**PROVIDED PASSAGE**.
————
# A digital camera supporting raw format



## nightcrawler (Oct 29, 2006)

I did a basic search and did not find any thread with this topic and hence have started one.

I am looking for a digital camera in the range of 20K and would like to have one which has RAW image saving format. So far I have not found any model in this range that supports the RAW format. All the models are only JPEG.

So what all models can I get in this range that support RAW if not in what range will I get one ?

Thanks in Advance


----------



## ranjan2001 (Oct 29, 2006)

Kodak P880 around 25000/-
Kodak P 850 around 21000/-

Fujifilm FinePix S5100 Zoom
Fujifilm FinePix S5200 Zoom
Olympus SP-350


Canon may also have some model but just remember that amature series raw format is crappy compared to semi pro or pro series.


----------



## nightcrawler (Oct 30, 2006)

thanks m8. So the above models are amature series cameras? If that is the case then I am ready to stretch my budget a bit and get a semi pro camera. Do u have some suggestions on it?


----------



## caleb (Oct 30, 2006)

nightcrawler said:
			
		

> thanks m8. So the above models are amature series cameras? If that is the case then I am ready to stretch my budget a bit and get a semi pro camera. Do u have some suggestions on it?


Under 20k you can get only Olympus SP-510 UZ which supports RAW format but I do not recommend that camera as I don't like the feel, size and the build quality of this camera...but you may like it so check it out b4 making your decision.
However I recommend Kodak P880. It is a fantastic camera (supports RAW format) for Rs.24000 & it is a prosumer camera with excellent colour reproduction and a hot shoe for external flash if you want to add one in the future but it does not have image stabilizer so you may wish to invest approx 900 to 1000 more for a tripod.
————
**BRIEF 1**. Can you repeat the part of the camera thread that opens with the words containing "## caleb (Oct" and closes with "for a tripod.", swapping "tripod" for "monopod"?
**BRIEF 2**. In the camera thread, why might a buyer of the Kodak P880 want to spend roughly 900 to 1000 more on a tripod?

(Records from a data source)
————
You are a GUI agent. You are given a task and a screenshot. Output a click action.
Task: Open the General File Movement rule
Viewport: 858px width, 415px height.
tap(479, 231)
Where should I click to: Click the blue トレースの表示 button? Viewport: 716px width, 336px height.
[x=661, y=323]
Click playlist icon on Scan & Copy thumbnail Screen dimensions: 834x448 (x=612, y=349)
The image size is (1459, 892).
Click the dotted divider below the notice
————
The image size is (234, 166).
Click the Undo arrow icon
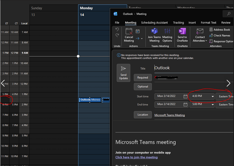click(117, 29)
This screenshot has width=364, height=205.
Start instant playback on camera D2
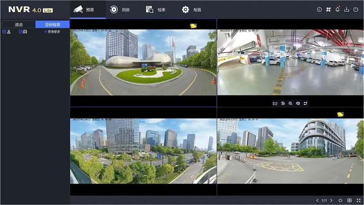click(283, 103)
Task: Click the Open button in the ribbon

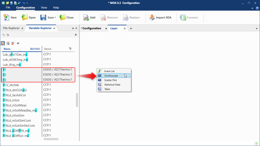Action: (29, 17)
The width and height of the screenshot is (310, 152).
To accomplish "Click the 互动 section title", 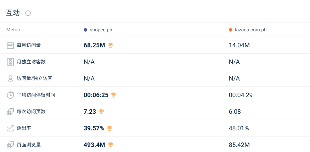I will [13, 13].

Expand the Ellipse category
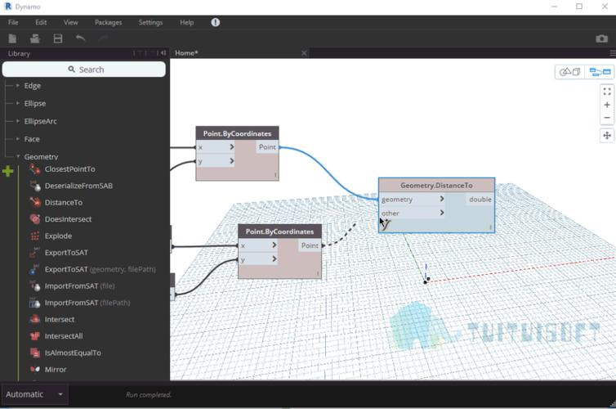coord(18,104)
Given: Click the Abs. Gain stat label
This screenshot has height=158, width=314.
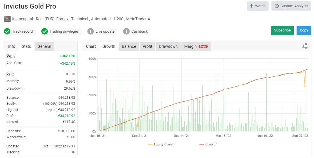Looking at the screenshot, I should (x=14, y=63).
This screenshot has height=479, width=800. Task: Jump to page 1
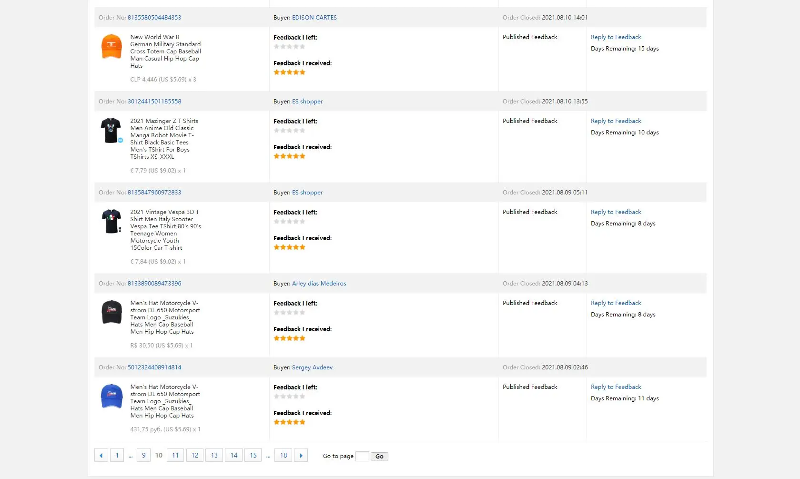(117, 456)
————
**TASK OUTPUT 1**.
## caleb (Oct 30, 2006)

nightcrawler said:
			
		

> thanks m8. So the above models are amature series cameras? If that is the case then I am ready to stretch my budget a bit and get a semi pro camera. Do u have some suggestions on it?


Under 20k you can get only Olympus SP-510 UZ which supports RAW format but I do not recommend that camera as I don't like the feel, size and the build quality of this camera...but you may like it so check it out b4 making your decision.
However I recommend Kodak P880. It is a fantastic camera (supports RAW format) for Rs.24000 & it is a prosumer camera with excellent colour reproduction and a hot shoe for external flash if you want to add one in the future but it does not have image stabilizer so you may wish to invest approx 900 to 1000 more for a monopod.

**TASK OUTPUT 2**. The Kodak P880 does not have an image stabilizer.